═══ SOURCE DATA

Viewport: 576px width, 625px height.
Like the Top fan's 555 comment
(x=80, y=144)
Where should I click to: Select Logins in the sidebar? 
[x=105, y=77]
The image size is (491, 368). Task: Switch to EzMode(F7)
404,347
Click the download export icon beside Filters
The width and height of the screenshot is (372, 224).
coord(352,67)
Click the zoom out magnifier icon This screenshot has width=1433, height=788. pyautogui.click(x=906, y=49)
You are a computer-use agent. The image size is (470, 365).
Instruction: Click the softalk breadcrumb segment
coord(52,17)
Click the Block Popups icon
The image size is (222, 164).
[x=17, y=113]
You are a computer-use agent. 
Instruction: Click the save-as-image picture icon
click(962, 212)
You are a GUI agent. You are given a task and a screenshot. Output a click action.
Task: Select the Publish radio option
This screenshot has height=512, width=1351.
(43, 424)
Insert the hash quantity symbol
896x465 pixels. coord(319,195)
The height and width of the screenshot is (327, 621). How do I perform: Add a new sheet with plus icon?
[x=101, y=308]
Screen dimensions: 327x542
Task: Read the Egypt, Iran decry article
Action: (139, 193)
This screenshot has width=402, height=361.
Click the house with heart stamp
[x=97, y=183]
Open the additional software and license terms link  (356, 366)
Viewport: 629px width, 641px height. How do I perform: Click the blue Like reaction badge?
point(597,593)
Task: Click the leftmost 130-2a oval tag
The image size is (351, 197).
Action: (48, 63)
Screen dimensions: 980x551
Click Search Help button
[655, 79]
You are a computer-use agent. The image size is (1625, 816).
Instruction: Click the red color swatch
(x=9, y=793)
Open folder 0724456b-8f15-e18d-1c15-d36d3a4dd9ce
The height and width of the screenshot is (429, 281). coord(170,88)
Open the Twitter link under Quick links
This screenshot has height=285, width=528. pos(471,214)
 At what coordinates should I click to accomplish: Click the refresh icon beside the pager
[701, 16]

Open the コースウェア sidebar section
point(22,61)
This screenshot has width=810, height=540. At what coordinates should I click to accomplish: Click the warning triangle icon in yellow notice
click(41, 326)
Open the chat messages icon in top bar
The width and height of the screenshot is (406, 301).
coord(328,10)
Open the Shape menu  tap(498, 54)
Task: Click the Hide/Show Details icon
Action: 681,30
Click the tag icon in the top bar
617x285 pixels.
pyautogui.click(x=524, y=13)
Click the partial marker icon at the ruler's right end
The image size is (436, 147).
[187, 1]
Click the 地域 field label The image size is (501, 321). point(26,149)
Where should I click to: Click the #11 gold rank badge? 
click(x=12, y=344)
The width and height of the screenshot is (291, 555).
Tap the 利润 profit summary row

══════

> WORK TASK: Search the records for the word "agent" and copy every line where it occurs.

> THE ANSWER:
You are a computer-use agent. The image size is (470, 365).
You are a computer-use agent. 
You are a GUI agent. You are given a task and a screenshot. Output a click action.
You are a computer-use agent. The image size is (1625, 816).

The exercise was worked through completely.